Here we have a graph summarizing our results as a bar chart showing the care quality and healthcare efficiency metrics side by side for each province, allowing easy visual comparison

In [7]:
viz2_df = pd.melt(analysis_df, id_vars=['province'], value_vars=['coordination','waiting_time','care_access',
                                                                'provider_access','unmet_needs'],
                    var_name='metric', value_name='value')
viz2_df['value'] = viz2_df['value'].round(3)

In [8]:
pies = alt.Chart(viz2_df).mark_arc(outerRadius=120).encode(
    alt.Color("metric:N", title = 'Metric'),
    alt.Theta("value:Q").stack(True),
).properties(width=150,height=150
)

text = pies.mark_text(radius=140, size=10).encode(
    text="value:N")

piechart = pies + text

piechart.facet('province:N', columns=4, title='Survey Metric Stats per Province')

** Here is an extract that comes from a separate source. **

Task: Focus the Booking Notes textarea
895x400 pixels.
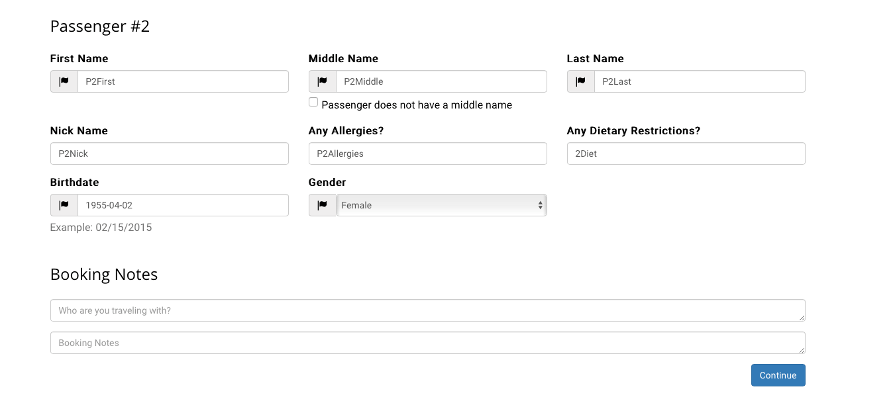Action: click(427, 343)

This graph enables us to see the distribution of the survey metrics from province to province, allowing us to understand the factors underlying the care quality and efficiency metrics

In [9]:
points = alt.Chart(analysis_df, title = 'Relationship Between Expenditure and Efficiency').mark_circle().encode(
    alt.X('efficiency:Q', title = 'Efficiency'),
    alt.Y('per_cap_spend:Q', title = 'Per Capita Expenditure'),
    alt.Color('province:N', title = 'Province')
)

line = alt.Chart(analysis_df).mark_line(color='black',opacity=0.1).encode(
    alt.X('efficiency:Q'),
    alt.Y('per_cap_spend:Q')
)

quality_points = alt.Chart(analysis_df, title = 'Relationship Between Care Quality and Efficiency').mark_circle().encode(
    alt.X('efficiency:Q', title = 'Efficiency'),
    alt.Y('care_quality:Q', title = 'Care Quality'),
    alt.Color('province:N', title = 'Province')
)

quality_line = alt.Chart(analysis_df).mark_line(color='black',opacity=0.1).encode(
    alt.X('efficiency:Q'),
    alt.Y('care_quality:Q')
)

(points + line) | (quality_points + quality_line)

This graph clearly shows a trend of increased efficiency as per capita expenditure decreases and as care quality increases, which makes sense given the way this metric is calculated. However, the fact that there are fewer outliers on the expenditure graph suggests that reducing expenditure is more important to increasing efficiency than lowering care quality. This is likely because the values for per capita expenditure across provinces vary much more than those for care quality.